Une fois la sécurité nationale invoquée pour lutter contre des menaces externes telles que Daech, la prochaine étape logique était de s’en servir comme argument pour lutter contre des menaces internes comme la remise en question du système électoral américain.

Et, au fil des années, les liens entre l’appareil américain de sécurité nationale et les réseaux sociaux sont devenus tels qu’il existait des canaux de communication directs et secrets entre le FBI et la haute direction de Twitter.

Or, la question demeure : où, exactement, se situe la ligne entre des communications autorisées entre l’État et un réseau social et des tentatives de coercition tombant dans la censure ? C’est ce que la Cour doit établir.

Le problème de fond

Si le dossier semble aussi épineux, si un tel flou règne, c’est que les réseaux sociaux jouissent des avantages des médias traditionnels (la liberté d’exercer une discrétion éditoriale en filtrant le contenu de leurs utilisateurs) sans avoir à en porter la responsabilité juridique (relativement aux lois contre la diffamation ou les propos haineux, par exemple).

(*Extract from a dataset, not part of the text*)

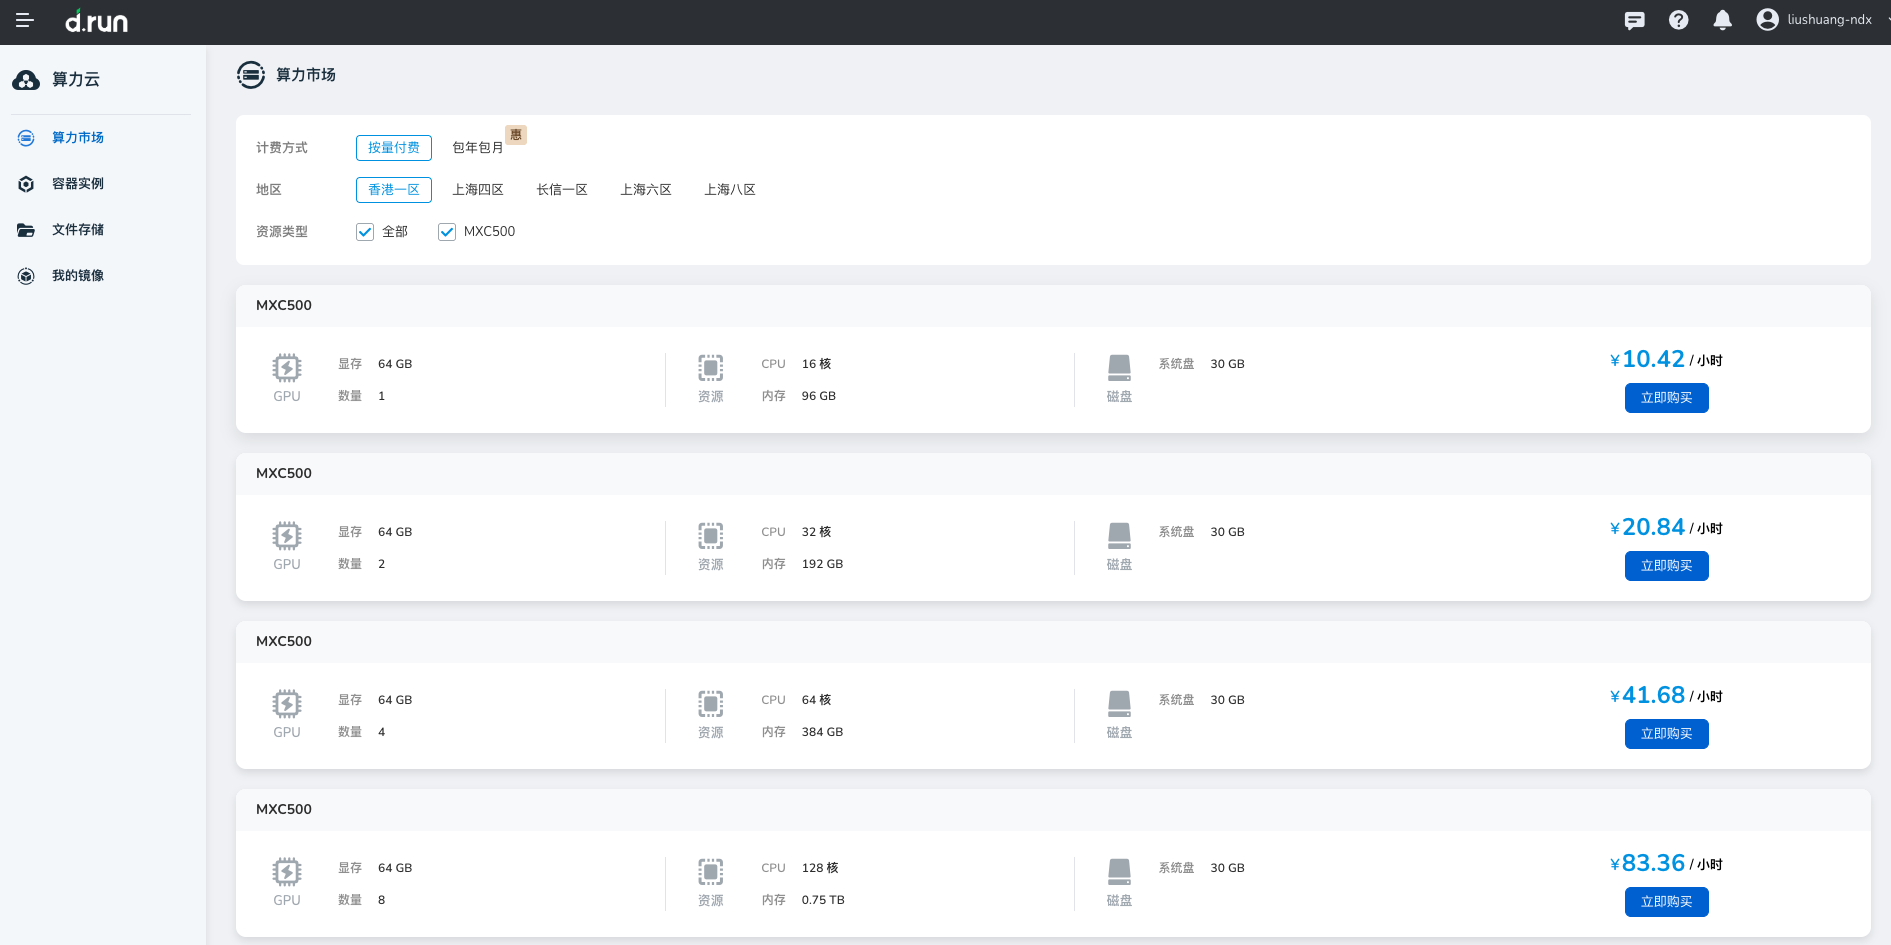Toggle the MXC500 resource type checkbox
Screen dimensions: 1891x945
(447, 232)

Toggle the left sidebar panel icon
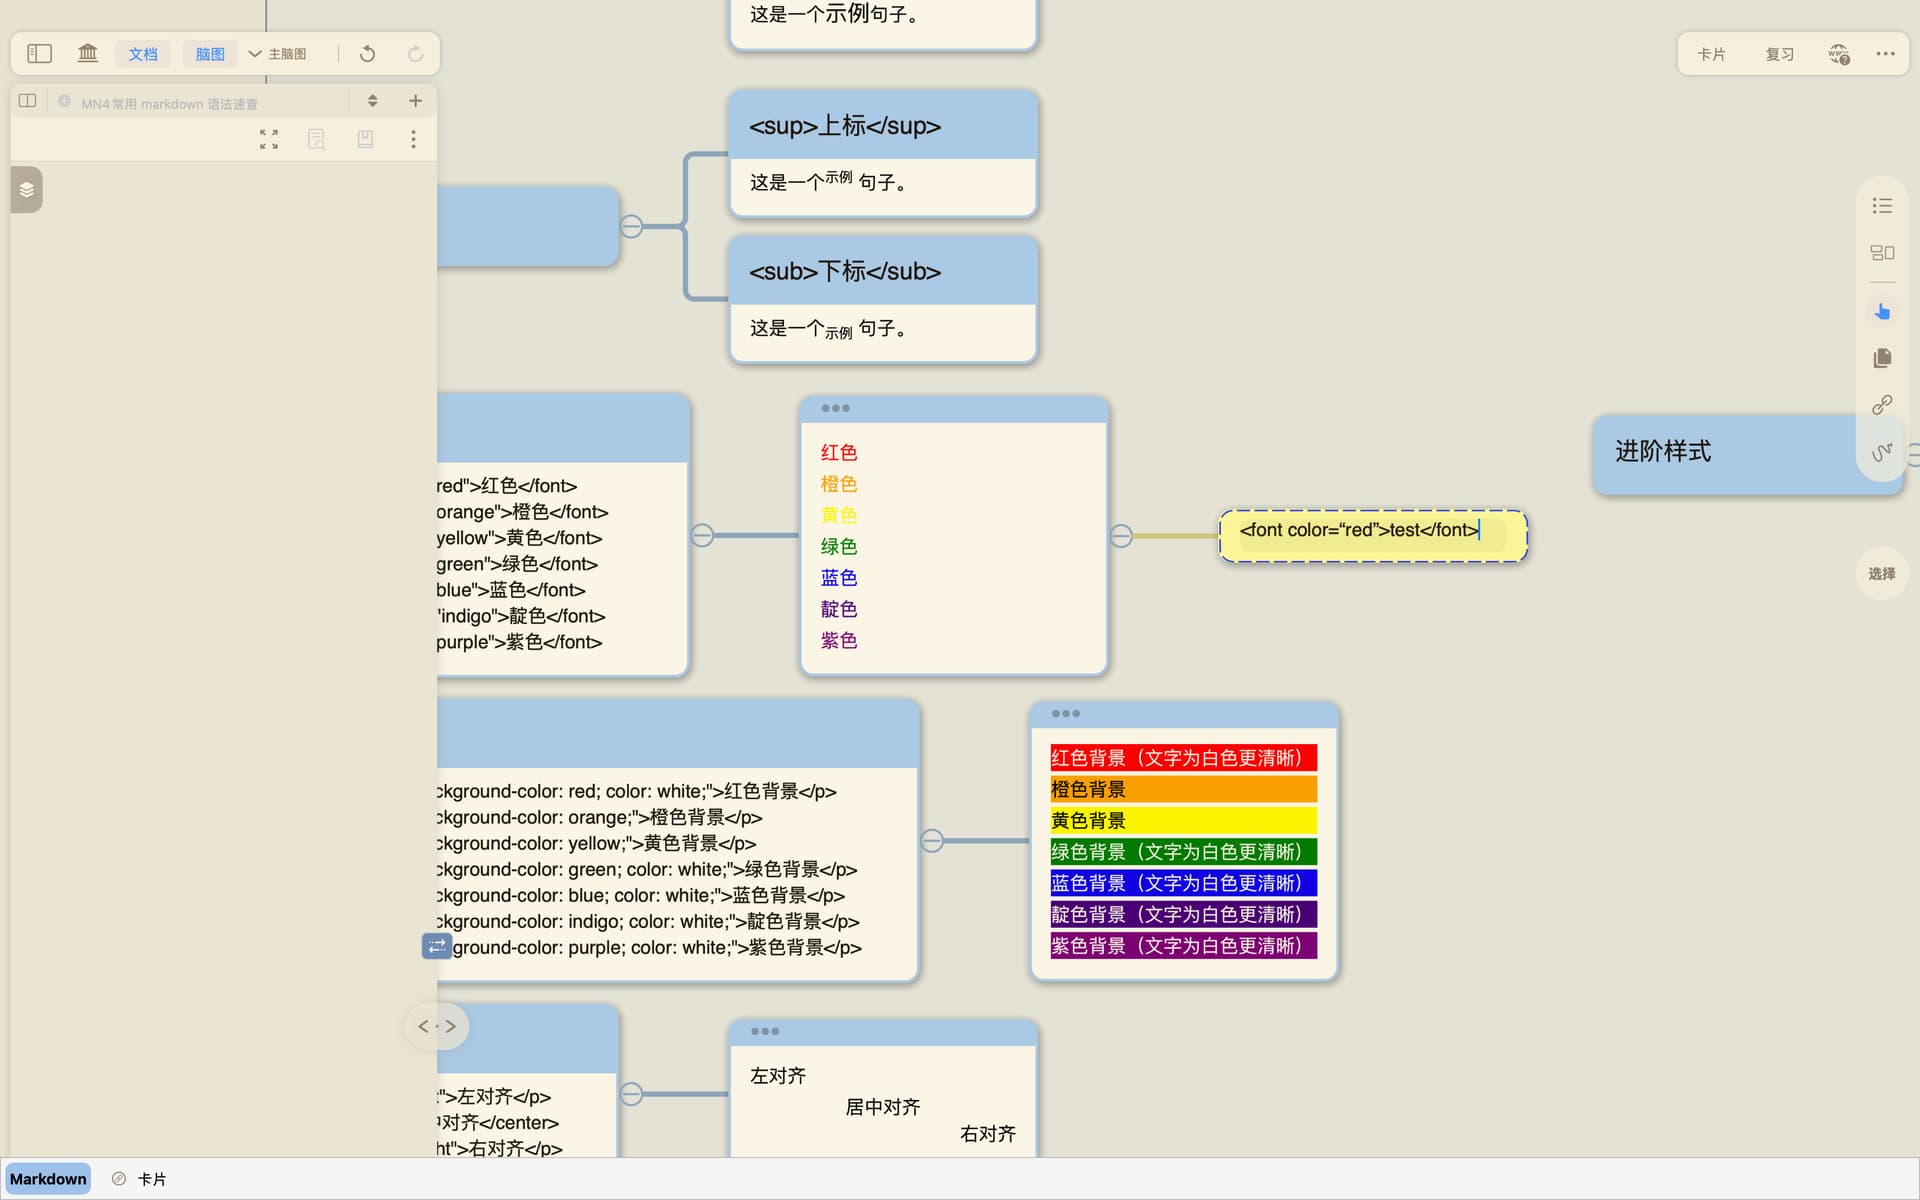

Lors de la présentation de la cause devant la Cour lundi, la juge Ketanji Brown Jackson, nommée par le président Biden, a posé une question intéressante : que devrait faire le gouvernement si des utilisateurs des réseaux sociaux publiaient des messages mettant des enfants au défi de se lancer par la fenêtre d’un immeuble ?

Or, si la question se pose, c’est précisément en raison de ce traitement de faveur que toutes les administrations ont réservé aux géants du Web depuis leur naissance. Car si de tels propos étaient tenus dans des médias traditionnels et que des enfants mouraient en se jetant dans le vide, ces médias se feraient poursuivre. Les réseaux sociaux, eux, sont de facto protégés de toute poursuite de ce genre par une loi adoptée en 1996.

Lorsque Internet est apparu sur une base commerciale importante dans les années 1990, le gouvernement américain a vu d’un mauvais œil l’idée de trop l’encadrer, de peur de tuer dans l’œuf une industrie prometteuse.

Le problème aura été pelleté par en avant — et semble aujourd’hui impossible à résoudre de façon satisfaisante. Le jugement de la Cour suprême ne réglera pas la question de fond, soit établir une fois pour toutes si les réseaux sociaux sont des plateformes OU des médias. Pour ce faire, il faudrait une volonté politique de réellement affronter ces géants. Et cette volonté n’existe actuellement pas.